One of the hallmarks of responsible dog ownership is keeping pets safe and planning for unexpected emergencies, including house fires. Pet-proofing the home, developing pet-friendly escape routes, and alerting rescuers of your pets’ presence with ‘window clings’ is the best way to keep your four-legged family member from harm.–Lisa Peterson, AKC spokesperson
According to the National Fire Protection Association, pets are responsible for 1,000 house fires each year. In light of this statistic, below are some ways to pet-proof your home.
- Cover (or remove) stove knobs: Pets who like to jump on countertops could just as easily walk onto the stove, bump into a stove knob, and turn it on. If you don’t think this is a big deal, think again. According to the National Fire Protection Association, the leading cause of pet-started house fires is pets accidentally turning stove knobs.
- Keep appliances out of reach of pets: Some appliances such as irons and hair dryers can produce enough heat that, if knocked over by a pet, they could start a fire.
- Protect electrical cords from pets: Pets who like to nibble on cords can not only end up with serious burns but might even start a fire. Train your pet to not chew on cords and consider coating cords with a bitter agent for pets, such as Boundary or Bitter Apple, as a deterrent. Especially if you have young pets, you might consider unplugging cords when electrical devices aren’t in use, or crating your pets in your absence.
- Extinguish open flames: It just takes one playful or curious pet to knock over a candle. Cats in particular are notorious for starting fires when their tails turn over lit candles.
- Invest in flameless candles: Better yet, completely remove the danger of candles being knocked over by investing in flameless (electric) candles.
- Install a barrier in front of other sources of fire. Many pets like to lay close to a source of heat such as a fire place to stay warm. Lying too close to a fire could result in your pet’s hair catching fire. In addition, it’s possible for many pets to knock over a portable heater or a barbecue grill.
According to the American Kennel Club, 500,000 pets are affected by house fires each year. In light of this statistic, below are some ways to increase the chance that your pet will survive this emergency.
- Affix a pet alert decal to your window: Write down the number of pets inside your house and attach the static cling to a front window. This critical information saves rescuers time when locating your pets. If you need a Pet Alert Window Cling, both the ADT and the ASPCA distribute free alert stickers on their website. (LINKS!) The National Volunteer Fire Council also distributes them for free through local volunteer firehouses nationwide.

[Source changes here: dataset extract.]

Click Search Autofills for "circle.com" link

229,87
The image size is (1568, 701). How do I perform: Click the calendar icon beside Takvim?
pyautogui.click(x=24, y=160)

- Keep pets and supplies near entrances when you’re out: Keep collars on pets and leashes and/or crates near the door in case firefighters need to rescue your pet. You might also keep pets in areas or rooms near entrances so that firefighters can readily find them.
- Practice escape routes with pets: Teach your pets to pay attention to the sound of a smoke alarm going off. The siren can be a nonverbal signal to your pets that they need to follow a predetermined plan, whether that plan is for them to retreat to their crate or to exit safely with you. Working with your pets to get them to respond to a fire alarm can be part of their basic training.
- Use monitored smoke detectors: Pets left alone can’t escape a burning house. Monitored smoke detectors, which are connected to a home security system, will result in emergency responders being contacted more quickly than battery-operated smoke alarms. This should turn result in less fire damage and greater survivability of pets.
If you browse through the responses to a question posted at Riley’s Place about the effectiveness of pet alert window clings, you’ll see that everyone had different ideas about how to maximize the chance of pets being rescued from a fire. For example, one poster suggested making neighbors aware of what pets you have, so that they can alert rescuers in the event of a fire. Volunteers with fire departments even weighed in, with one saying that pet alert decals should be made of high quality material to withstand outdoor weather, and that the best location for decals is on the window AND on the electric or gas meter where firefighters go initially to secure the utilities to the building.
After I shared my research with my husband, we had our own discussion about which of the above options were practical and viable for us. And I think that’s the point of Fire Safety Day. Pet owners should all take advantage of Pet Fire Safety Day to develop a concrete plan for handling such an emergency.